[Collected data entries]
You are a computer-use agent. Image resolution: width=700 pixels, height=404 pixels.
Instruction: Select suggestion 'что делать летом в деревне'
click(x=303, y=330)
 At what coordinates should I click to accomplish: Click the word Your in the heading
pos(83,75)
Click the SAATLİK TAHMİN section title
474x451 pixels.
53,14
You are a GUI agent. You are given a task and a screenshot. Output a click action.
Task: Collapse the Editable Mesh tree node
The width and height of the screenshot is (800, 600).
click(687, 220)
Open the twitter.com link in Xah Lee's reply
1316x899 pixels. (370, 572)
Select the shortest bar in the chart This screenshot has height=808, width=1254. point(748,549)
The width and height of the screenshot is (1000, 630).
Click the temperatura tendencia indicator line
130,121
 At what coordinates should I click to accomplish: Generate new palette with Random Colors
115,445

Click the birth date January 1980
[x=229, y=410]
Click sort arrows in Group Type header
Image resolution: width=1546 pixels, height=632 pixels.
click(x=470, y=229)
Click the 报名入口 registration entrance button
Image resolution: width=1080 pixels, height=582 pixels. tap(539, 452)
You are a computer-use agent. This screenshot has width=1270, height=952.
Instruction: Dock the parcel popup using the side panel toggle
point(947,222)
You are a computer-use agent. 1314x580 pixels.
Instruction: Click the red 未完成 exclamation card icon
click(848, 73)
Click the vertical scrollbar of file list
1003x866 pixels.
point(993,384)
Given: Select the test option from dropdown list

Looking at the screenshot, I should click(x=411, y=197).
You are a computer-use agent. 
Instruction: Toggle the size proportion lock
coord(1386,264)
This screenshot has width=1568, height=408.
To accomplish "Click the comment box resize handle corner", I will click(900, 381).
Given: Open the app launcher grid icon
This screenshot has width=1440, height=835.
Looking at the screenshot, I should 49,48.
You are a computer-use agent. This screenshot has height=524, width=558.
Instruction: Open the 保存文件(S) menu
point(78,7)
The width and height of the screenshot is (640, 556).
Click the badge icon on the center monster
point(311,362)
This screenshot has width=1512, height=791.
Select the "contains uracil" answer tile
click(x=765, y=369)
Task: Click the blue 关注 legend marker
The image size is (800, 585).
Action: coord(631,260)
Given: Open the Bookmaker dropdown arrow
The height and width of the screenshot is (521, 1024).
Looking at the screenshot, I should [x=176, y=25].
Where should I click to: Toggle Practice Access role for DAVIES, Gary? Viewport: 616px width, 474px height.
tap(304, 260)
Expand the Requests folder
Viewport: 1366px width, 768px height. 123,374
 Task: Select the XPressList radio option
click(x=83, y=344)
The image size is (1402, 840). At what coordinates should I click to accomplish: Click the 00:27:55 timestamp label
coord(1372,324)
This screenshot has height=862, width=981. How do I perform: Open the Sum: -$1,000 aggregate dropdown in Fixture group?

- Work to be completed:
From the line with "The width and height of the screenshot is (640, 556)." through the last line of the records, set down every line exactly as written and leave out all others.

- Response box:
The width and height of the screenshot is (640, 556).
Click the badge icon on the center monster
point(311,362)
This screenshot has width=1512, height=791.
Select the "contains uracil" answer tile
click(x=765, y=369)
Task: Click the blue 关注 legend marker
The image size is (800, 585).
Action: coord(631,260)
Given: Open the Bookmaker dropdown arrow
The height and width of the screenshot is (521, 1024).
Looking at the screenshot, I should [x=176, y=25].
Where should I click to: Toggle Practice Access role for DAVIES, Gary? Viewport: 616px width, 474px height.
tap(304, 260)
Expand the Requests folder
Viewport: 1366px width, 768px height. 123,374
 Task: Select the XPressList radio option
click(x=83, y=344)
The image size is (1402, 840). At what coordinates should I click to accomplish: Click the 00:27:55 timestamp label
coord(1372,324)
This screenshot has height=862, width=981. How do I perform: Open the Sum: -$1,000 aggregate dropdown in Fixture group?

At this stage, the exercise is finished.